Écrivez la suite du texte sur les relations entre la France et l'Allemagne, en partant de sa dernière phrase.

▶ Texte source
════════════════

Grâce aux restes de front républicain, la France vient d’élire un président attaché à l’Union européenne, alors même que la majorité des électeurs y voit la source principale des maux nationaux. Il suffit pour s’en convaincre de relire les résultats du premier tour et les déclarations violemment anti allemandes tenues par Jean-Luc Mélenchon et Marine Le Pen. Tout juste élu, Emmanuel Macron est en position de demandeur pour infléchir la politique d’austérité imposée par l’Allemagne à ses partenaires du haut de ses excédents commerciaux. Or, le nouveau président doit obtenir des concessions de la part de Berlin s’il veut conduire son programme de réformes économiques, préalable indispensable à toute politique étrangère ambitieuse. De leur côté, les autorités allemandes doivent comprendre qu’un échec d’Emmanuel Macron pourrait signer la fin de l’aventure européenne.

L’asymétrie franco-allemande n’a cessé de s’accentuer sous Nicolas Sarkozy et François Hollande aussi bien sur le plan politique qu’économique. L’Allemagne est le premier partenaire commercial de la France. Cette dernière est le deuxième partenaire commercial de l’Allemagne (derrière la Chine) et accuse un déficit commercial de 46 milliards d’euros en 2016 avec elle. La dette publique française s’élève à 97% du PIB ; la dette publique allemande s’élève à 71% du PIB. La France a un taux de chômage de 10% (24% chez les jeunes) et l’Allemagne de 6%. Sans multiplier les chiffres, une évidence s’impose : la France a décroché économiquement et entretient l’illusion que son poids politique en Europe la dispenserait de conduire les réformes attendues par ses partenaires. L’élection d’Emmanuel Macron dissipe cette illusion au plus haut sommet de l’Etat, mais le nouveau président devrait rapidement se heurter à de fortes résistances dans sa volonté de changement. C’est pourquoi les autorités allemandes ne peuvent plus éluder la question d’un budget pour la zone euro destiné à encadrer une convergence fiscale et sociale. Elles doivent rapidement envoyer des signaux en ce sens avant de relancer une dynamique après les élections de septembre prochain.

════════════════

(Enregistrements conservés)

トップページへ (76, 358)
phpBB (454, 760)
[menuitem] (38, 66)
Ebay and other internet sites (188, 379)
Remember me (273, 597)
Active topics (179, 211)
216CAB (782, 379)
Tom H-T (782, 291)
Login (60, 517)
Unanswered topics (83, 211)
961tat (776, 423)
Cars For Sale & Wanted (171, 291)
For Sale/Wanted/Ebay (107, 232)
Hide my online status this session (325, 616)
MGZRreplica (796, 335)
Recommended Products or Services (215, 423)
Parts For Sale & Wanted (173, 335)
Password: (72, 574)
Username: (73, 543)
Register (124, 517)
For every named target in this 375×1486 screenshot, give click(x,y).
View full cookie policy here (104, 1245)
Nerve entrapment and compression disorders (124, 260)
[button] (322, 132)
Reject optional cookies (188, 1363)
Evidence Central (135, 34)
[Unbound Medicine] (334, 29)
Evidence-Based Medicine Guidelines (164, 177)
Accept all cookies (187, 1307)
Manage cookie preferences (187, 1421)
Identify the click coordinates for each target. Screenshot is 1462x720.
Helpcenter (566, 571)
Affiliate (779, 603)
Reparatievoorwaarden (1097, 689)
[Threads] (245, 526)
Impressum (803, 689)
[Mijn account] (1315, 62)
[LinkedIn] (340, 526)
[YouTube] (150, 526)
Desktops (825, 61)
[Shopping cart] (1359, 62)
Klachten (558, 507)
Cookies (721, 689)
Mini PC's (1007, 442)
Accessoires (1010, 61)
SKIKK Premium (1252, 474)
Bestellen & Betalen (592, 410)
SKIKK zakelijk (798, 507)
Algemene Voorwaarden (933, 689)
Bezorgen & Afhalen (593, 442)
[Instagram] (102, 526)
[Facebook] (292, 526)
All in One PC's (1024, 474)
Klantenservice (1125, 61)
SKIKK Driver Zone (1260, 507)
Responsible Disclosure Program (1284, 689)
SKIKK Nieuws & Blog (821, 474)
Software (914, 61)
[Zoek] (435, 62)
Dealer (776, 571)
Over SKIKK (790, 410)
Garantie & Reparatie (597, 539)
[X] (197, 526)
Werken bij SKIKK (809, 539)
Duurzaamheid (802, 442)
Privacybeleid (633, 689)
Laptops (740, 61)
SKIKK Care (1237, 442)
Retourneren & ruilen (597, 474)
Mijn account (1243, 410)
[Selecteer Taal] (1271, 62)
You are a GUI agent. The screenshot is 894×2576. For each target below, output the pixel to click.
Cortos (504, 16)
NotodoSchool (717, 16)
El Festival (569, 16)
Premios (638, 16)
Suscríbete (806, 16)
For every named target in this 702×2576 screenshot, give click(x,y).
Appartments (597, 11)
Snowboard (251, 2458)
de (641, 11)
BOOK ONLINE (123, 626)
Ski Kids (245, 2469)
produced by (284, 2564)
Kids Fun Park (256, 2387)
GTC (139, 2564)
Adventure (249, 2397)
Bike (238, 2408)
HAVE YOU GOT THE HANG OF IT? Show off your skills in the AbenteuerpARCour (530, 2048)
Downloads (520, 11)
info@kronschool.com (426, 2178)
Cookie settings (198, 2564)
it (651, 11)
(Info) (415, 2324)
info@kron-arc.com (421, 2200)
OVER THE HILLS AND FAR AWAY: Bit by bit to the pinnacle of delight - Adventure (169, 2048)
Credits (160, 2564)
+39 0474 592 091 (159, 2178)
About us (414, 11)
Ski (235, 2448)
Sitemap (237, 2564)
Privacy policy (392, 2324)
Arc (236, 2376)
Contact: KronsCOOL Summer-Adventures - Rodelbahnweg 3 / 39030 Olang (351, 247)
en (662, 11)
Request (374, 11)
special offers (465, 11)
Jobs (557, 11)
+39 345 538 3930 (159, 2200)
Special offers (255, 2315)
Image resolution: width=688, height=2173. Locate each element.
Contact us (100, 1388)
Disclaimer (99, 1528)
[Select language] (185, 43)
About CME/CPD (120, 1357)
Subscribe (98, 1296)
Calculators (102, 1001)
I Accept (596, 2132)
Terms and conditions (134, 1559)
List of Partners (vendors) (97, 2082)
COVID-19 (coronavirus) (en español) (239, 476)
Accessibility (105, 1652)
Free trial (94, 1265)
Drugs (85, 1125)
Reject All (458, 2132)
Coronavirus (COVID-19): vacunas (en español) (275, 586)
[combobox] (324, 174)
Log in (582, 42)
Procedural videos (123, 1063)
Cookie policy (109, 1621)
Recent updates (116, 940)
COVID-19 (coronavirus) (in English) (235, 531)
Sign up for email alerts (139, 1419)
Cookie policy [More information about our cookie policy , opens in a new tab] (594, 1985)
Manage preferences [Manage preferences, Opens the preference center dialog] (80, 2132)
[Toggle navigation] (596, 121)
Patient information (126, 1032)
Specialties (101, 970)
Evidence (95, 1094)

════════════════

▶ Votre réponse
Cette dynamique est le préalable indispensable à toute ambition européenne en matière de sécurité et de défense. Là aussi, les divergences structurelles ont été masquées. La France consacre presque 1,8% de son PIB à sa dépense militaire, alors que l’Allemagne y consacre environ 1,2%. Le décalage opérationnel entre les deux armées n’a cessé de s’accentuer en raison du niveau d’engagement des forces françaises et du faible aguerrissement des forces allemandes. En s’abstenant en 2011 lors de l’opération de l’OTAN en Libye sous l’égide de Paris et de Londres, Berlin a manifesté ses fortes réticences face à l’interventionnisme militaire de ses alliés. Plus fondamentalement, les autorités françaises sont désormais en guerre et ont instauré l’état d’urgence jusqu’en juillet 2017. Elles considèrent que la sécurité du pays et de l’Europe se joue principalement au Levant, en Afrique du Nord et en Afrique sub-saharienne. Pour les armées françaises, le prochain quinquennat sera le moment de vérité car la viabilité de leur modèle implique des choix budgétaires lourds de conséquences. Dans ce domaine, Paris et Berlin doivent évidemment se coordonner étroitement, tout en faisant preuve d’une prudente ambition. Toute précipitation destinée à engranger de rapides dividendes médiatiques pourrait avoir des effets déstabilisants sur des appareils de défense aujourd’hui fragilisés. En dépit du Brexit, cette approche doit inclure Londres car les relations franco-britanno-allemandes restent le socle d’une sécurité européenne, qui doit tenir compte de l’évolution des Etats-Unis.

Après le Brexit et l’élection de Donald Trump, l’élection d’Emmanuel Macron créé une opportunité unique pour retrouver une dynamique franco-allemande et relancer la construction européenne. Encore faut-il, de part et d’autre, vouloir la saisir. 

Thorsten Benner, directeur du GPPi (Berlin) & Thomas Gomart, directeur de l’Ifri (Paris et Bruxelles).